あわせて、それぞれのメディアではどのような情報が好まれるのか予習しておけば、プレスリリースを出し分ける際の参考になるかと思います。テレビであれば画像を含めインパクトを重視した情報を、ラジオだったらイメージを膨らませやすい心に響くようなキャッチフレーズを用意するなど、メディアごとの準備をしましょう。

“見た目”への意識

企業のPR担当者は、ある意味で「看板役」です。たとえメディアに顔出しをしていなくても、人と会う機会は多いですし、社内に与える印象も小さくありません。人に好かれるための「清潔感」だったり「愛嬌」というものも重要です。

もちろん顔出しをする場合は特に気を遣うべきで、企業を代表してPRをおこなう立場である以上、身だしなみはどんな社員よりも大切になります。

補助的な要素としては、「容姿」もポイントになります。PR担当者の容姿が良いというのは、やはりメディア露出を考えるうえでは武器になりるからです。もちろん容姿といっても、イケメン、美女である必要はありません。キャラクターとして特徴がある、という意味での容姿です。(愛嬌などが近いかもしれません。)

これがあれば親しみが生まれやすくなりますし、ファンとのコミュニケーションが円滑に進むきっかけとなることもあります。

まとめ

いかがでしたでしょうか。

いくつか特殊な事例を踏まえながらの説明となりましたが、これから企業のPR担当を目指したいという方・新しく担当になられた方は、PRのさまざま事例を知識として持っておくことも必要です。

今回紹介したようなPRに対する考え方や大切なポイントを意識しつつ、世の中のさまざまな事象に興味を向け、トレンドに対する知見を深めていきましょう。

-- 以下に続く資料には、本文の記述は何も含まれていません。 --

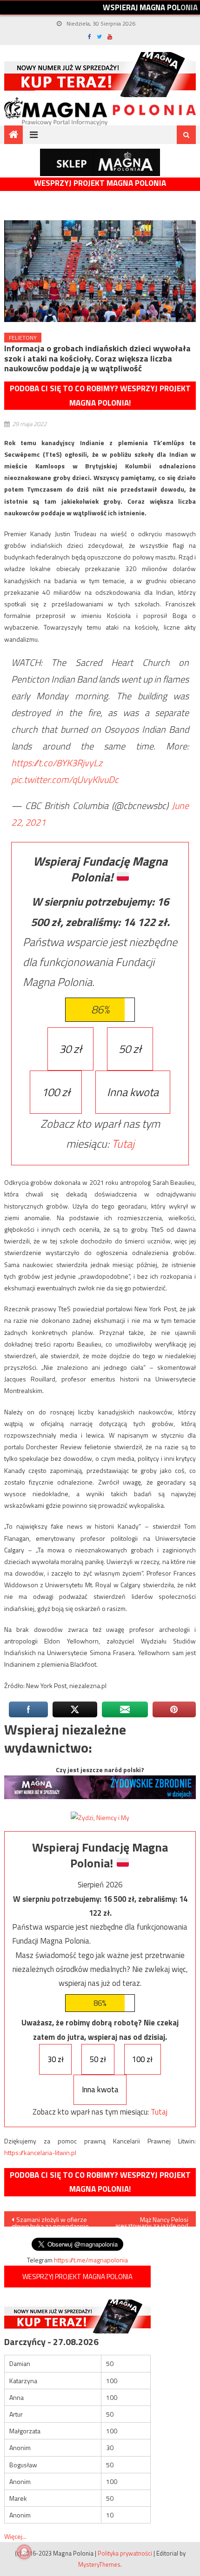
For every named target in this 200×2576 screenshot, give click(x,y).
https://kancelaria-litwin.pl (40, 2152)
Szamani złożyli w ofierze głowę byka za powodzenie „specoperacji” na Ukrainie (50, 2221)
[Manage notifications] (24, 2551)
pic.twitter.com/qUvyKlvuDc (65, 779)
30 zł (70, 1048)
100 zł (55, 1092)
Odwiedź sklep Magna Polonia (100, 162)
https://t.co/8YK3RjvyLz (56, 763)
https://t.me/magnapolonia (91, 2260)
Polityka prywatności (125, 2553)
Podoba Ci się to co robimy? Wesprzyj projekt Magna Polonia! (100, 395)
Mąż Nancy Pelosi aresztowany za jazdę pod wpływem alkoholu (151, 2221)
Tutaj (123, 1143)
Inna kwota (133, 1092)
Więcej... (15, 2536)
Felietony (23, 337)
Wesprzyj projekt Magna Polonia (100, 183)
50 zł (130, 1048)
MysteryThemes (99, 2564)
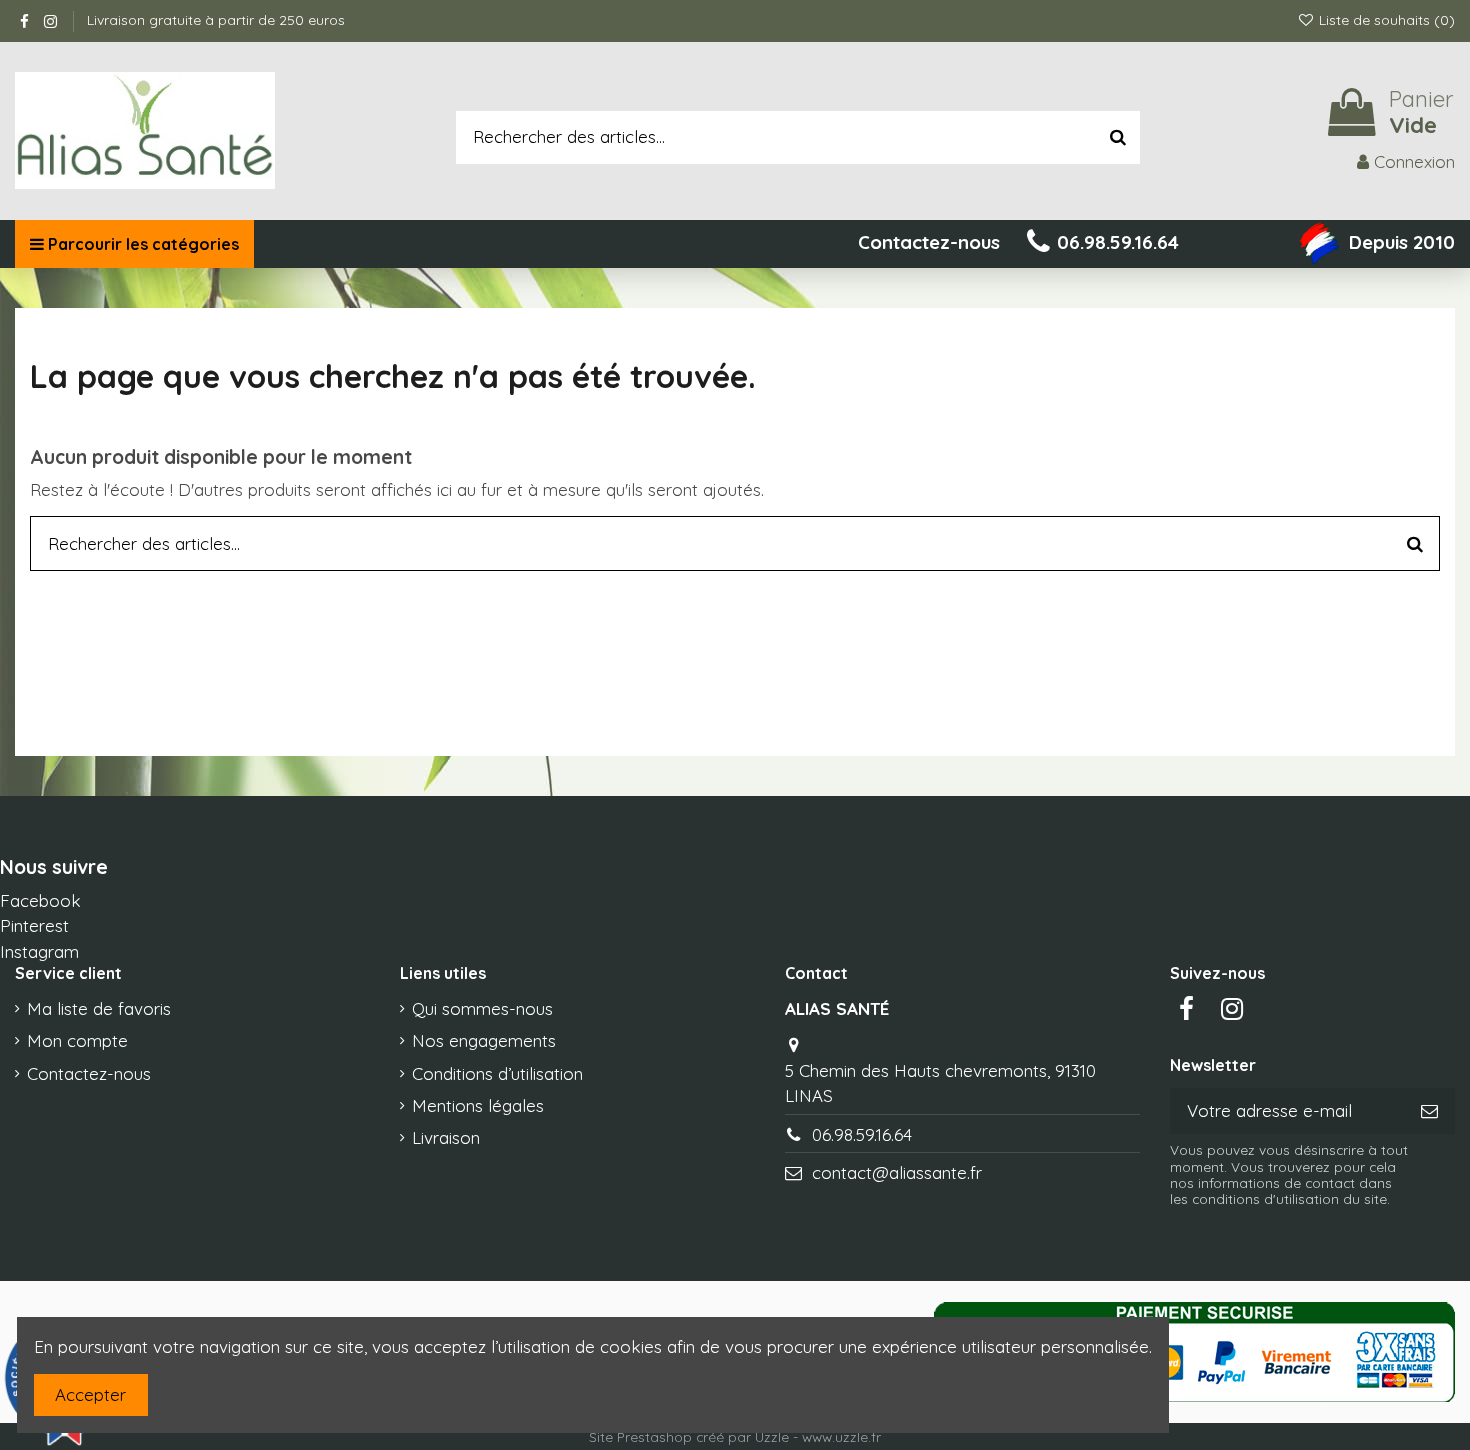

とはいえ最終的にPR担当者として成功できるかどうかは、商品やサービスに対してだけでなく、自社に対する理解と愛情を持てるかどうかにかかってきます。必要な知識とスキルを身につけることはもちろんですが、自社をPRすることに対し、どれだけ「やりがいと愛情」を感じることができるかが、担当者個人にとっては何よりも重要な基礎と言えるかもしれません。

以上、最後までお付き合いいただきありがとうございました。それでは、また。